The Four Horsemen of the Apocalypse in Relationships
Written by: Jose M. Luna, MSW
When couples seek therapy, it can be extremely daunting for both parties involved. Oftentimes this may be the last straw before the couple decide to go their separate ways. Some couples seek therapy for support following an affair, or to learn how to alleviate conflict within their relationship and how to better effectively communicate with one another.
Sigmund Freud, the founder of psychoanalysis, believed that our marital relationships are determined far before we meet our romantic partners. He believed that our romantic relationships are influenced by our parents and important individuals from our childhood. Although many of Freud’s theories have been controversial, understanding our childhood experiences can often explain our own choices in romantic partners.
Dr. John and Julie Gottman are the founders of the Gottman Institute in Seattle, Washington, where they have conducted extensive research on couples interactions, spanning over 30 years. They are often sought by media and organizations as experts on marriage, relationships and sexual issues. John and Julie Gottman have described in their research being able to describe the four horsemen in a couples conflict discussion, as the first step in replacing them with more healthier communicative patterns.

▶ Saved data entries
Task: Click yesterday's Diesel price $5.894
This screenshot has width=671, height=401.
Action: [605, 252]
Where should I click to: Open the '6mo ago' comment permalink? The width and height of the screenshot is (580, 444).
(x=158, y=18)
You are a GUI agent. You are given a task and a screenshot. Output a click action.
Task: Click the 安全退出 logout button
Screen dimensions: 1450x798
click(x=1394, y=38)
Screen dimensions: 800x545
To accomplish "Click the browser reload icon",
---
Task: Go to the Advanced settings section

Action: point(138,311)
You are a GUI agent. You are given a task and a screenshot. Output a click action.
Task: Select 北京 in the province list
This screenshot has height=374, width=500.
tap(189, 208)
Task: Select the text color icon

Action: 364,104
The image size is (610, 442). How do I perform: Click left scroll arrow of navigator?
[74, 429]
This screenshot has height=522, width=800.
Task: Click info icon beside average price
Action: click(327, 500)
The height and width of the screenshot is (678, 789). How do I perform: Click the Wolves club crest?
* * *
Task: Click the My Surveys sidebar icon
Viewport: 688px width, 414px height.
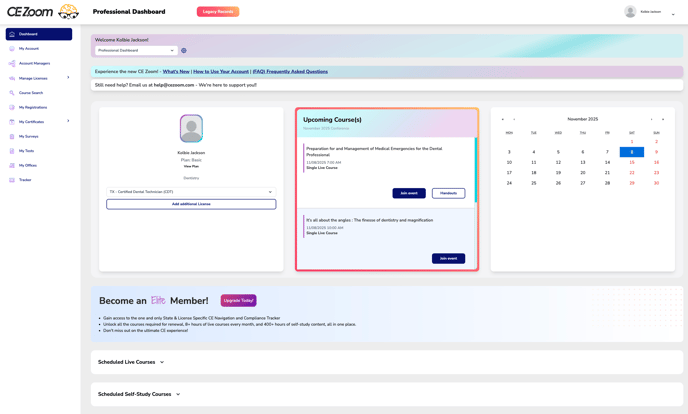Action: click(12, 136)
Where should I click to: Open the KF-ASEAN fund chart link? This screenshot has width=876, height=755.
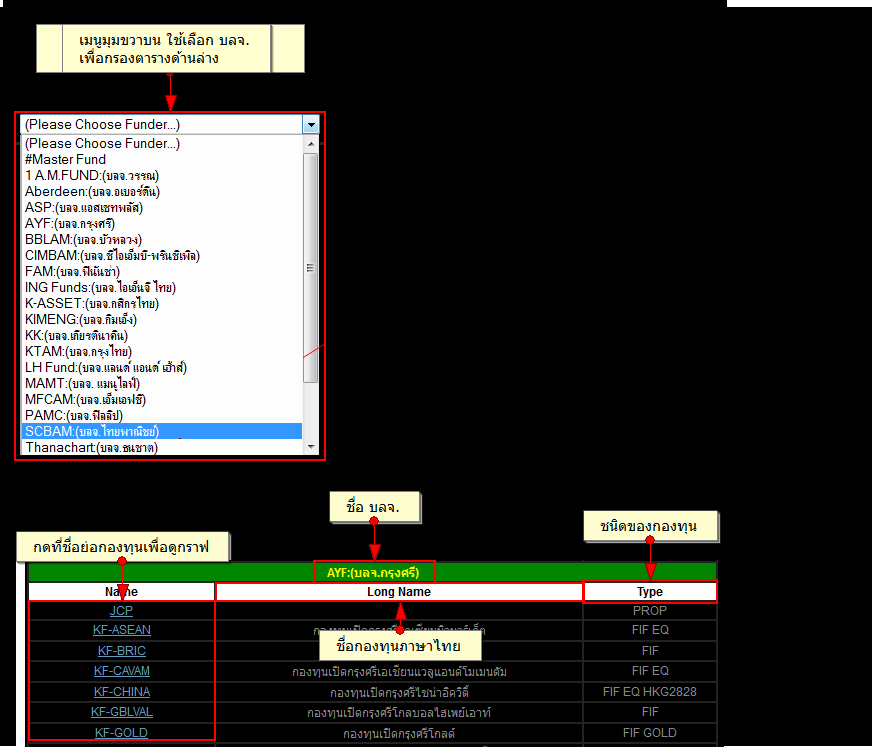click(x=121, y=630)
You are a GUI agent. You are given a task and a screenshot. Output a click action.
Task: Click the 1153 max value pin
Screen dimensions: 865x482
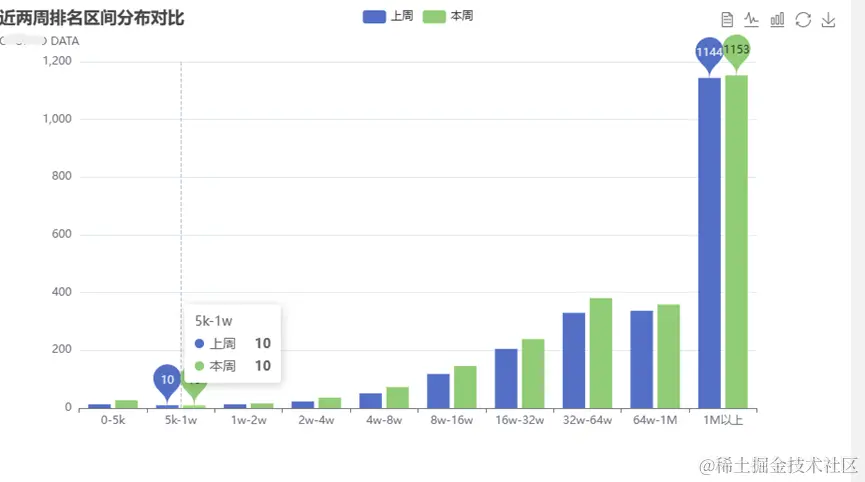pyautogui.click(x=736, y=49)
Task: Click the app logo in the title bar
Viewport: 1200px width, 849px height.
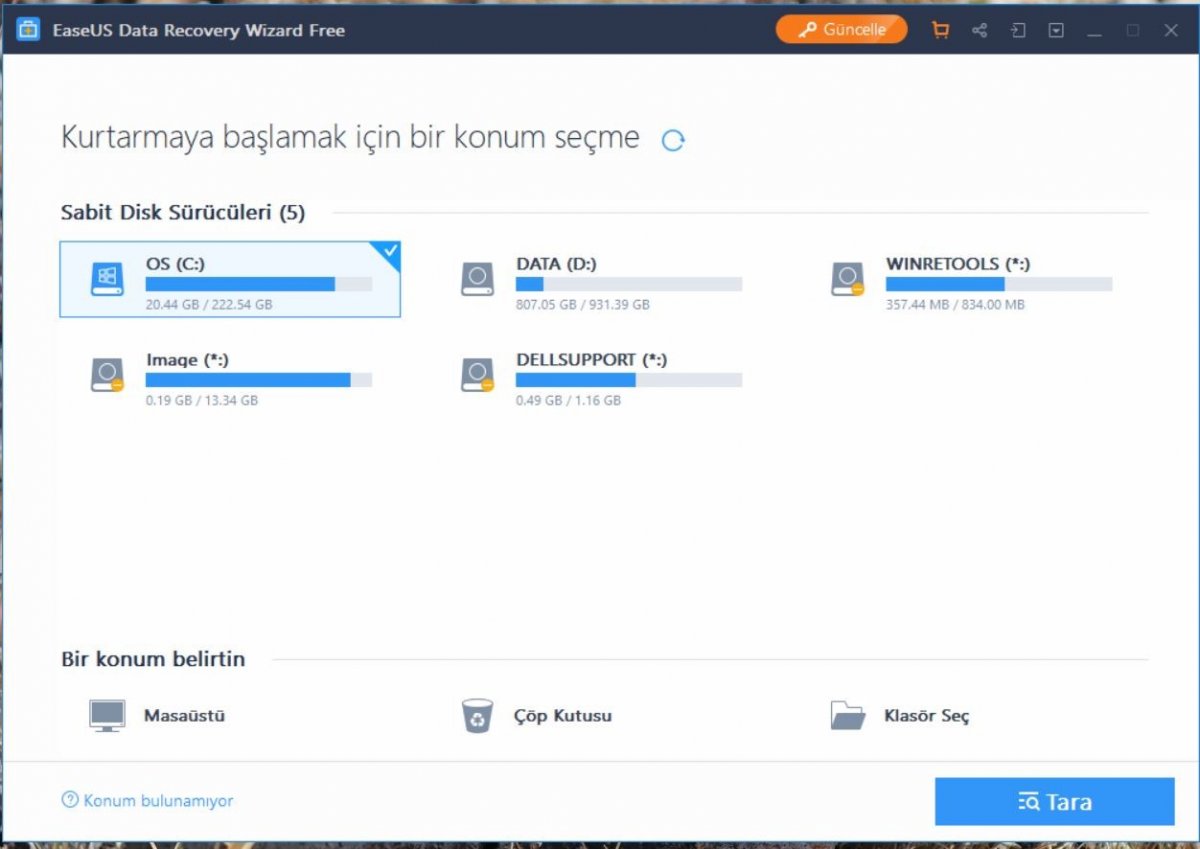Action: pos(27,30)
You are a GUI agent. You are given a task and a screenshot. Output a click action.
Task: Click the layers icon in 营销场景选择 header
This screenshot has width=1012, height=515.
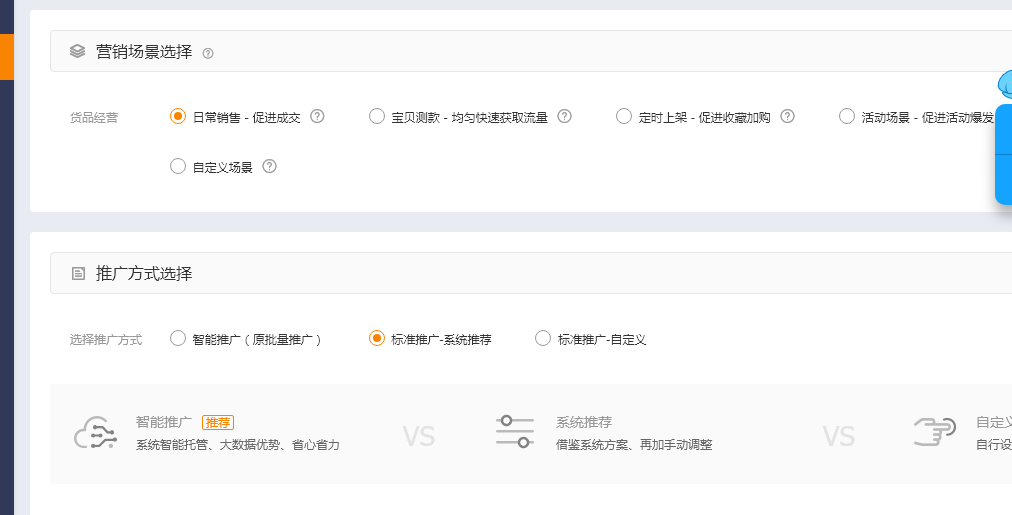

▶ Directions
a) Decide whether each statement agrees with the article on the four horsemen in relationships. For each, answer yes or no and quote the words of the article that decide it: (i) Freud believed our marital relationships are determined before we meet our romantic partners; (ii) the Gottman Institute is located in Portland, Oregon; (iii) the Gottmans' research on couples interactions spans fewer than 10 years.
b) From the article on the four horsemen in relationships, list every subject on which media and organizations seek the Gottmans as experts.
c) Quote the article on the four horsemen in relationships, starting at "Dr. John and" and ending at "healthier communicative patterns.".

▶ Results of the tasks
a)
(i) Yes: "believed that our marital relationships are determined far before we meet our romantic partners"
(ii) No: "the Gottman Institute in Seattle, Washington"
(iii) No: "spanning over 30 years"

b)
Marriage
Relationships
Sexual issues

c)
Dr. John and Julie Gottman are the founders of the Gottman Institute in Seattle, Washington, where they have conducted extensive research on couples interactions, spanning over 30 years. They are often sought by media and organizations as experts on marriage, relationships and sexual issues. John and Julie Gottman have described in their research being able to describe the four horsemen in a couples conflict discussion, as the first step in replacing them with more healthier communicative patterns.